Migraines can also be accompanied by nausea, vomiting, fatigue and photo sensitivity.
Migraines can be limited to one side of the head, or affect both sides and can last anywhere from 6 to 48 hours. Symptoms may continue even after the migraine has passed.
There are various triggers for migraines that can be dependent on the sufferer, him or herself. Common triggers include alcohol, recreational drugs, bright lights, loud noises, perfumes, changes in hormones (such as with hormone replacement therapies, oral contraceptives, or based on a woman’s menstrual cycle), inadequate sleep, overexertion, stress, smoking, processed or fermented foods, MSG, chocolate and so on. Triggers can vary from person to person.
It is important to remain hydrated through a migraine attack, especially if it is accompanied with vomiting.
Many patients find it eases some of the pain to rest in an absolutely silent and pitch black room with a cool cloth over the forehead.

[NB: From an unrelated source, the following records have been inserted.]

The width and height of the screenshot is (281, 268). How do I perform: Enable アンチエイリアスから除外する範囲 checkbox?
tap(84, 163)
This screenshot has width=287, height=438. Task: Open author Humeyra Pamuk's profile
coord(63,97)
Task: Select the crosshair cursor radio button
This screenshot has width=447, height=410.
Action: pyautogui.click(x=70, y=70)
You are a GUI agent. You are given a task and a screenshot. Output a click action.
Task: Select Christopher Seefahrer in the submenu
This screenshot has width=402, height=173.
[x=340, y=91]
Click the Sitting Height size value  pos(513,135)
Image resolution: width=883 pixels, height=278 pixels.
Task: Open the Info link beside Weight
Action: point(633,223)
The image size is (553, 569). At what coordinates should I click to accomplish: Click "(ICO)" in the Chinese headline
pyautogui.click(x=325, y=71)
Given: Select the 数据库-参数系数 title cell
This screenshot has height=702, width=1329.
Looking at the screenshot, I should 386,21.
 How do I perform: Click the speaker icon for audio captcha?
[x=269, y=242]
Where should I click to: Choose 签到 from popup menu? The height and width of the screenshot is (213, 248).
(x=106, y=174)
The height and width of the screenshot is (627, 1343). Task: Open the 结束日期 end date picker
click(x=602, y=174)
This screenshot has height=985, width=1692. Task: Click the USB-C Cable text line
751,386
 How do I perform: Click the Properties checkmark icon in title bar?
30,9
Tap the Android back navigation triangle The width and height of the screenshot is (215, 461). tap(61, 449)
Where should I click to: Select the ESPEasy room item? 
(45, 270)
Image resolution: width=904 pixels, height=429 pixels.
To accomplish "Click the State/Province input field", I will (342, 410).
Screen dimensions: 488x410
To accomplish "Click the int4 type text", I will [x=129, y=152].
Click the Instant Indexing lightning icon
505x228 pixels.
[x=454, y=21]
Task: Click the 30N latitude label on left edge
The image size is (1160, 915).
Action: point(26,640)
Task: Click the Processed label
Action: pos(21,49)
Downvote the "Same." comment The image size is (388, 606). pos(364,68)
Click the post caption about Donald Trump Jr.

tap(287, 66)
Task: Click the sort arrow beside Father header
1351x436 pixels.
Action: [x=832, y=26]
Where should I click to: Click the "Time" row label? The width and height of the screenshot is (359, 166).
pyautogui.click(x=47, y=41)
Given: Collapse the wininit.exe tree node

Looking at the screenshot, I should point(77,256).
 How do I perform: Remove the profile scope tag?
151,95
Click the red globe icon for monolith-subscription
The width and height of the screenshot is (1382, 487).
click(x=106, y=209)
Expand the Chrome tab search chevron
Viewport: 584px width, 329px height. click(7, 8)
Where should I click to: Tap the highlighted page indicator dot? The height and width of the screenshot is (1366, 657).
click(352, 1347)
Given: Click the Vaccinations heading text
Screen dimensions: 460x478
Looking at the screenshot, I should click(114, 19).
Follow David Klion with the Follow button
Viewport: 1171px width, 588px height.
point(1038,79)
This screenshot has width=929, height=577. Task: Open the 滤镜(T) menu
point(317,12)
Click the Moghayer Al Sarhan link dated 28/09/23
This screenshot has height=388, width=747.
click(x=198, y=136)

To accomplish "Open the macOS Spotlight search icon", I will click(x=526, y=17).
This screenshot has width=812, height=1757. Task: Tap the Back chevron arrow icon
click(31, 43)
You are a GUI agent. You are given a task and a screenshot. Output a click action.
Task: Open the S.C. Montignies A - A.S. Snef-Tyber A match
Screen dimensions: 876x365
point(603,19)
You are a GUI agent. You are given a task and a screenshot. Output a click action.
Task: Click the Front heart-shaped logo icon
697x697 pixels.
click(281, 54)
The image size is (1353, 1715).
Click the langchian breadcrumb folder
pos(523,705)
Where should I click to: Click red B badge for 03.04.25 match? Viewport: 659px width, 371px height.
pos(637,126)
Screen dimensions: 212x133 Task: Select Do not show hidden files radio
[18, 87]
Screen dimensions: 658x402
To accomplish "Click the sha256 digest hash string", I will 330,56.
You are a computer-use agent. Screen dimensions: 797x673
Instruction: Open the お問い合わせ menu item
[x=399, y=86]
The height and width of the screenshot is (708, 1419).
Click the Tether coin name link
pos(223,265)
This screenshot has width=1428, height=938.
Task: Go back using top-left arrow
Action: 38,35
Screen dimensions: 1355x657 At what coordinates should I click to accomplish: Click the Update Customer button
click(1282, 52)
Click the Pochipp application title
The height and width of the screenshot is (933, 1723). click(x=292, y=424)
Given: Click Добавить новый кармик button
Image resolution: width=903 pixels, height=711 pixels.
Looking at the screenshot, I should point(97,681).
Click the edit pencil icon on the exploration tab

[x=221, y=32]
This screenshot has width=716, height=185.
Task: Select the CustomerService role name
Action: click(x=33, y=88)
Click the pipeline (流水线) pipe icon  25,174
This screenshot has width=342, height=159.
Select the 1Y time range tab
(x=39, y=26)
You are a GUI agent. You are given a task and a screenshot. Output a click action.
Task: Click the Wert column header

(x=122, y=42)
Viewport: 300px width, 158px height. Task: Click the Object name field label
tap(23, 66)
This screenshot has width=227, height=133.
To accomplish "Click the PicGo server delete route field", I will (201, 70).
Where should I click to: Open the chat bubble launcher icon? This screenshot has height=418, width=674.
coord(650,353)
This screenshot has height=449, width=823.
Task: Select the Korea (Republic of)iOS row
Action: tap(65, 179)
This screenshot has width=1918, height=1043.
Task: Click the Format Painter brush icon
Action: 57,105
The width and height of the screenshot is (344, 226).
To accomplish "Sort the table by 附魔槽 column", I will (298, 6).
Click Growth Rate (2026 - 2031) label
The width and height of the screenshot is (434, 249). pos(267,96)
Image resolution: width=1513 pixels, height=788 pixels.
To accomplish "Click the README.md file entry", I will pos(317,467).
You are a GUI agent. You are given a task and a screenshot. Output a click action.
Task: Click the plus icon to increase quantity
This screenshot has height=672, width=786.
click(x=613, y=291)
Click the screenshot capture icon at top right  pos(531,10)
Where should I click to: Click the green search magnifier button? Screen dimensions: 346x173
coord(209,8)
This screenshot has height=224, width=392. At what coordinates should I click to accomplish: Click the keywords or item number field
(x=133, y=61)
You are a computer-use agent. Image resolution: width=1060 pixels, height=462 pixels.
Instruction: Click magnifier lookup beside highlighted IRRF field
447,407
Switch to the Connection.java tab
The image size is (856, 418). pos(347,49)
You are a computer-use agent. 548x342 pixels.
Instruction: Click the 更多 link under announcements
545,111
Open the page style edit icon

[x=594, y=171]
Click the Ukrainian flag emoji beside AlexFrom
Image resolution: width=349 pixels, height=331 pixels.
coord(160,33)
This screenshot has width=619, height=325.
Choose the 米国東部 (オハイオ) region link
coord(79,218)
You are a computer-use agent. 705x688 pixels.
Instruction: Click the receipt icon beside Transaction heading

A cup of strong coffee can also help reduce the duration and effects of a migraine. Caffeine acts as an adenosine blocker, allowing the brain’s vascular system to return to normal levels of cerebral blood flow. Interestingly enough, caffeine from coffee can actually worsen headaches in some people. This can sometimes be due to dehydration.
Since caffeine can worsen dehydration, it is important to drink more water if this happens to you.
There are pharmaceutical treatments for migraines as well.
There are two main types of migraine medication available via prescription. For frequent attacks, there are preventative drugs available such as amitriptyline, a tricyclic anti-depressant, beta blockers, seizure medication such as gabapentin or topiramate, and selective norepinephrine reuptake inhibitors such as venlafaxine.
All drugs come with side effects and it is important that you do not take any drugs without consulting your doctor first to see if the benefits of the medication outweigh the potential side effects.
Also available are abortive medications designed to stop migraine attacks. These should be taken at the first onset of an aura or as soon as possible after the onset of a migraine.
There are three types of commonly prescribed abortive migraine medicines.
Most commonly prescribed are triptans, a class of drug that acts as a vascular constrictor. Isometheptene, another commonly prescribed abortive medication works by constricting blood vessels similarly to triptans, however it is contraindicated for people with liver diseases.
Ergot based drugs contain ergotamine which is often used to synthesize lysergic acid diethylamide. It is not quite as effective as triptans as an abortive treatment.
While you may believe your headache is a migraine, migraines are not just “really bad headaches” but downright debilitating and can severely reduce a patient’s ability to function effectively within their environment.